L'ancien Premier ministre Alain Juppé a déclaré : "Il faut que la taxe carbone soit douloureuse, faute de quoi la hausse des prix des carburants attendue sera sans effet". Le maire de Bordeaux a toutefois refusé de se prononcer sur le niveau souhaitable à ses yeux pour cette nouvelle taxe.
Appelée à augmenter progressivement, la taxe carbone doit être de 17 euros la tonne de dioxyde de carbone (CO2) à son lancement en 2010. Elle pourrait monter à 100 euros la tonne en 2030.

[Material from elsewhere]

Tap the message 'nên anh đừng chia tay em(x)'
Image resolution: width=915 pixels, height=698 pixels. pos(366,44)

La mise en place de la taxe carbone doit s'accompagner d'"investissements massifs" dans les transports collectifs, a-t-il insisté. "Il faut convaincre les Françaises et les Français que l'on propose des solutions alternatives au tout bagnole. (...) Si les gens ont l'impression que des efforts sont faits, et qu'il y a des améliorations, la mesure passera mieux.

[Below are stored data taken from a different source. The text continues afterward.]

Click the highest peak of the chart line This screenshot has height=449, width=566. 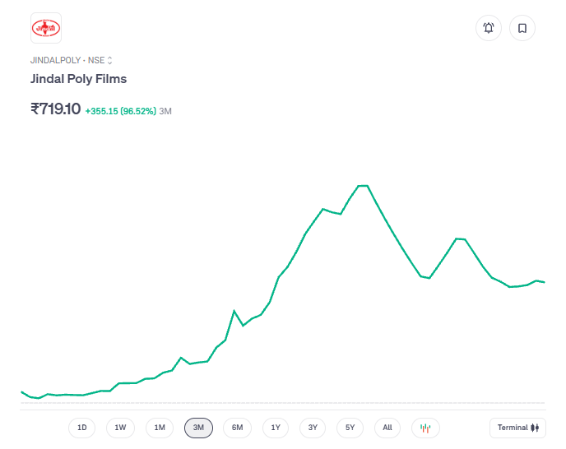(363, 186)
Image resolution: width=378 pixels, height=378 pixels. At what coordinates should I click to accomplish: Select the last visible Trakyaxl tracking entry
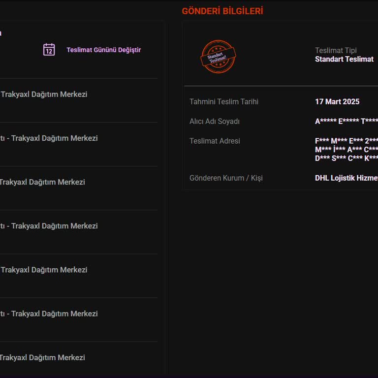click(x=42, y=358)
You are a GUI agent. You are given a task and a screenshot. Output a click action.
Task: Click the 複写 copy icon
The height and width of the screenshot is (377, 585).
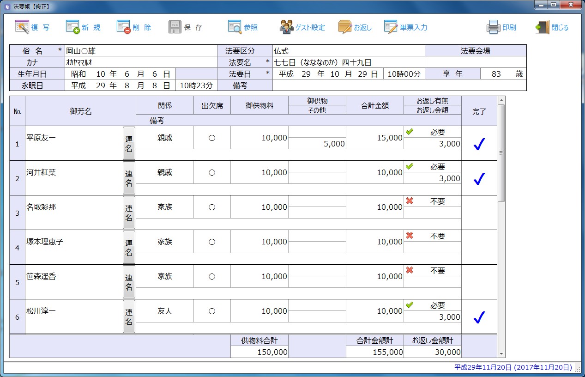(22, 27)
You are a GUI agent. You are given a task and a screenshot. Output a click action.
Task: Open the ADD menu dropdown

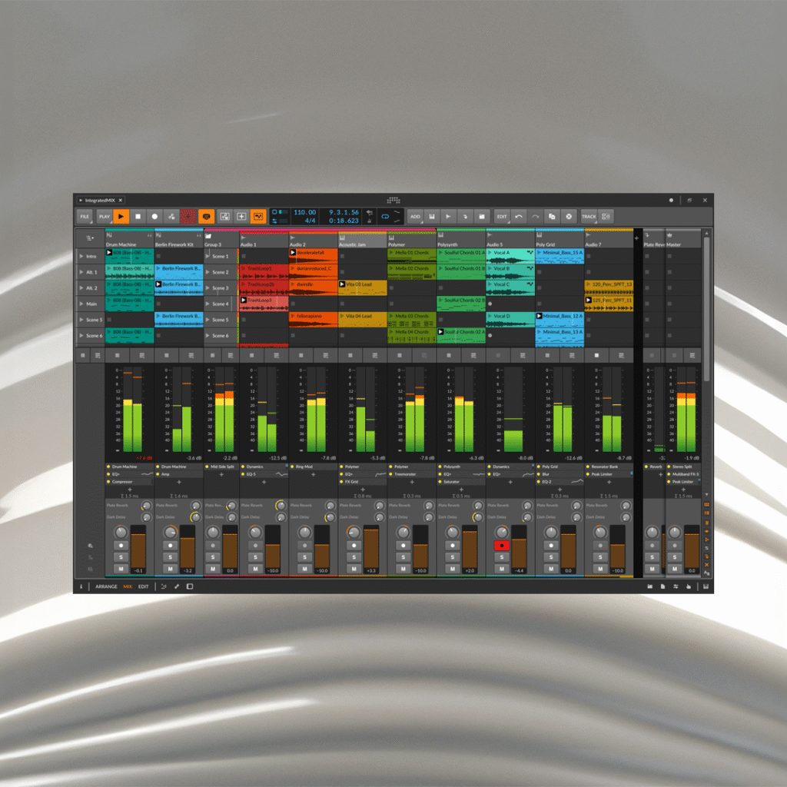(x=415, y=217)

Cette logique, j'essaie de l'intégrer dans le travail de la commission de réflexion sur le grand emprunt" a expliqué Alain Juppé. Les secteurs qui bénéficieront des sommes récoltées par le grand emprunt n'ont pas encore été choisies, a rappelé Alain Juppé. Mais une partie de l'argent devrait aller vers "ce qui permet la transition vers un nouveau modèle de développement durable" a-t-il précisé, citant en particulier le développement du fret ferroviaire, car "il faut absolument qu'une partie du trafic de transit actuellement sur la route aille sur le rail".